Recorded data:
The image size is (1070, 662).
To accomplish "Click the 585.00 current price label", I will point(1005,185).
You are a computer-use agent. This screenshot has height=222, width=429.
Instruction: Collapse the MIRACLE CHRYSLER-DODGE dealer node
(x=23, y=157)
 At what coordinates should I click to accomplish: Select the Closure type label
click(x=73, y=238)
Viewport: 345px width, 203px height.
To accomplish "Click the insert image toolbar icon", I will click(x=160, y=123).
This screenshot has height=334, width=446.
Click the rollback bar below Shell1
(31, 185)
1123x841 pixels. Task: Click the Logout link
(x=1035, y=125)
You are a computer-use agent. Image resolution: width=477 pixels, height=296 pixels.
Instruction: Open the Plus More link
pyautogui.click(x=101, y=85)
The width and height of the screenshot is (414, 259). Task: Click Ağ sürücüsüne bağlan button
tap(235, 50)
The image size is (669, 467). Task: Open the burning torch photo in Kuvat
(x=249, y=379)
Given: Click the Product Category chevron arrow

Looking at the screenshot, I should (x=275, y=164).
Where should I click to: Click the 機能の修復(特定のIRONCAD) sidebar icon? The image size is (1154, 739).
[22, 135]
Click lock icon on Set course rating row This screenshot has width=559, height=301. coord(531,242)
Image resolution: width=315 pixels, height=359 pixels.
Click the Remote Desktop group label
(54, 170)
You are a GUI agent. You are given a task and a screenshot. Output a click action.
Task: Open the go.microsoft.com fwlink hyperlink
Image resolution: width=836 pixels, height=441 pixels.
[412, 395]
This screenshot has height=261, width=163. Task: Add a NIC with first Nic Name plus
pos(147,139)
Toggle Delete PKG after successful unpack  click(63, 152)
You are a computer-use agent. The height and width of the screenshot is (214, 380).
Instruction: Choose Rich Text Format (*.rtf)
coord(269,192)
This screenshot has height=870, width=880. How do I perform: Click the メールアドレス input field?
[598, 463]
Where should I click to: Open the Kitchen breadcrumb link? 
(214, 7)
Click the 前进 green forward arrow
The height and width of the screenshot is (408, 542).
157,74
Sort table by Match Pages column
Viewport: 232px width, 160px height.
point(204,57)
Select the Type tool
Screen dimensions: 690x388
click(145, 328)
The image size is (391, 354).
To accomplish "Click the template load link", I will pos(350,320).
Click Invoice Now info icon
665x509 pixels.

Problem statement:
The records above should be duplicated in full, exactly as given.

Answer space:
The image size is (1070, 662).
To accomplish "Click the 585.00 current price label", I will point(1005,185).
You are a computer-use agent. This screenshot has height=222, width=429.
Instruction: Collapse the MIRACLE CHRYSLER-DODGE dealer node
(x=23, y=157)
 At what coordinates should I click to accomplish: Select the Closure type label
click(x=73, y=238)
Viewport: 345px width, 203px height.
To accomplish "Click the insert image toolbar icon", I will click(x=160, y=123).
This screenshot has height=334, width=446.
Click the rollback bar below Shell1
(31, 185)
1123x841 pixels. Task: Click the Logout link
(x=1035, y=125)
You are a computer-use agent. Image resolution: width=477 pixels, height=296 pixels.
Instruction: Open the Plus More link
pyautogui.click(x=101, y=85)
The width and height of the screenshot is (414, 259). Task: Click Ağ sürücüsüne bağlan button
tap(235, 50)
The image size is (669, 467). Task: Open the burning torch photo in Kuvat
(x=249, y=379)
Given: Click the Product Category chevron arrow

Looking at the screenshot, I should (x=275, y=164).
Where should I click to: Click the 機能の修復(特定のIRONCAD) sidebar icon? The image size is (1154, 739).
[22, 135]
Click lock icon on Set course rating row This screenshot has width=559, height=301. coord(531,242)
Image resolution: width=315 pixels, height=359 pixels.
Click the Remote Desktop group label
(54, 170)
You are a GUI agent. You are given a task and a screenshot. Output a click action.
Task: Open the go.microsoft.com fwlink hyperlink
Image resolution: width=836 pixels, height=441 pixels.
[412, 395]
This screenshot has height=261, width=163. Task: Add a NIC with first Nic Name plus
pos(147,139)
Toggle Delete PKG after successful unpack  click(63, 152)
You are a computer-use agent. The height and width of the screenshot is (214, 380).
Instruction: Choose Rich Text Format (*.rtf)
coord(269,192)
This screenshot has height=870, width=880. How do I perform: Click the メールアドレス input field?
[598, 463]
Where should I click to: Open the Kitchen breadcrumb link? 
(214, 7)
Click the 前进 green forward arrow
The height and width of the screenshot is (408, 542).
157,74
Sort table by Match Pages column
Viewport: 232px width, 160px height.
point(204,57)
Select the Type tool
Screen dimensions: 690x388
click(145, 328)
The image size is (391, 354).
To accomplish "Click the template load link", I will pos(350,320).
Click Invoice Now info icon
665x509 pixels.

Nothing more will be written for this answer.